What is ‘Zhang’s method’?
Currently, the most popular method for calibrating a camera is Zhang’s method published in A Flexible New Technique for Camera Calibration by Zhengyou Zhang (1998). Older methods typically required a precisely made 3D calibration target or a mechanical system to precisely move the camera or target. In contrast, Zhang’s method requires only a 2D calibration target and only loose requirements on how the camera or target moves. This means that anyone with a desktop printer and a little time can accurately calibrate their camera!
The general strategy of Zhang’s method is to impose naïve assumptions as constraints to get an initial guess of calibration parameter values with singular value decomposition (SVD), then release those constraints and refine those guesses with non-linear least squares optimization.
The ordering of steps for Zhang’s method are:
- Use the 2D-3D point associations to compute the per-view set of homographies \(\textbf{H}\).
- Use the homographies \(\textbf{H}\) to compute an initial guess for the intrinsic matrix, \(A_{init}\).
- Using the above, compute an initial guess for the camera pose (per-view) in target coordinates, \(\textbf{W}_{init}\).
- Using the above, compute an initial guess for the distortion parameters, \(\textbf{k}_{init}\).
- Initialize non-linear optimization with the initial guesses above and then iterate to minimize projection error, producing \(A_{final}\), \(\textbf{W}_{final}\), and \(\textbf{k}_{final}\).
Intuition by dependency graph
Before we dive into the steps of Zhang’s method, I’ll present a dependency graph to illustrate which quantities contribute to which. This graph will serve as a map to aid in navigating the symbols and steps of Zhang’s method.
Here, the symbols \((z_i, X_i)\) represent the point detections for the \(i\)-th view, where \(z_i\) are the 2D point detections in the image and \(X_i\) are the corresponding 3D coordinates of those point in the calibration board’s coordinate frame.
The steps of Zhang’s method
Zhang.1) Homography estimation using Direct Linear Transformation (DLT)
Relate world points to image points as homographies, \(H_i\)

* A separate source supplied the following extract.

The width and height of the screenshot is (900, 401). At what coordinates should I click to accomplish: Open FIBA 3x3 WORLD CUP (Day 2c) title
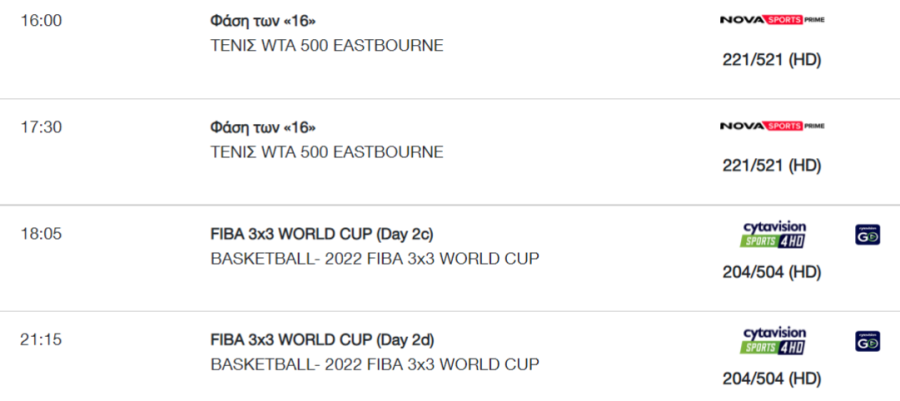click(x=322, y=235)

A homography is a 3-by-3 matrix that relates a plane in 3D space to another plane in 3D space. In our case, we care about the relation between the calibration board plane and the cameras sensor plane (assuming no lens distortion).
We will use the 2D-3D point associations to compute the homographies \(\textbf{H} = [H_1, H_2, ..., H_n]\), for each of the \(n\) views in the dataset. To do this we employ two tricks:
- Trick #1: Assume there is no distortion in the camera (7.a). This is of course not typically true, but it will let us compute approximate values to refine later.

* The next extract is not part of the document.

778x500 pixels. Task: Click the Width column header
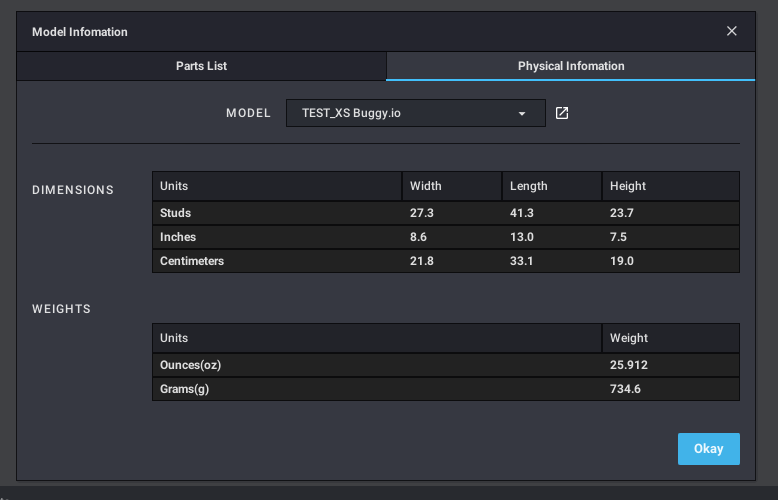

- Trick #2: We define the world coordinate system so that it’s \(z = 0\) plane is the plane of the calibration target. This allows us to drop the \(z\) term of the 3D world points (7.b).
Trick #1 simplifies our projection equation (5) to a distortion-less pinhole camera model:
\[\begin{equation} u_{ij} = hom^{-1} ( A \cdot \Pi \cdot W_i \cdot {}^wX_{ij} ) \tag{7.a}\label{eq:7.a} \end{equation}\]And after expanding, trick #2 allows us to drop some dimensions from this expression:
\[\begin{equation} \begin{bmatrix} u\\ v\\ 1\\ \end{bmatrix} _{ij} = hom^{-1} \left( A \cdot \begin{bmatrix} 1 & 0 & 0 & 0\\ 0 & 1 & 0 & 0\\ 0 & 0 & 1 & 0\\ \end{bmatrix} \begin{bmatrix} | & | & | & t_x\\ r_{x} & r_{y} & r_{z} & t_y\\ | & | & | & t_z\\ 0 & 0 & 0 & 1\\ \end{bmatrix} _{i} \begin{bmatrix} x_w\\ y_w\\ 0\\ 1\\ \end{bmatrix} _{ij} \right) \tag{7.b}\label{eq:7.b} \end{equation}\]Now we can strike out the 3rd column of \(W_i\) and 3rd row of \({}^wX_{ij}\), and rewrite the \(hom^{-1}(\cdot)\) as a scale factor \(s\). We’ll call the product of \(A\) and that 3-by-3 matrix our homography, \(H_i\):
\[\begin{equation} s \begin{bmatrix} u\\ v\\ 1\\ \end{bmatrix} _{ij} = \underbrace{ A \cdot \begin{bmatrix} | & | & t_x\\ r_{x} & r_{y} & t_y\\ | & | & t_z\\ \end{bmatrix} _{i} }_{H_i} \begin{bmatrix} x_w\\ y_w\\ 1\\ \end{bmatrix} _{ij} \tag{8}\label{eq:8} \end{equation}\]We’ll also shorthand the non-homogenous projected points \(s \cdot u\) to \(\hat{u}\), etc.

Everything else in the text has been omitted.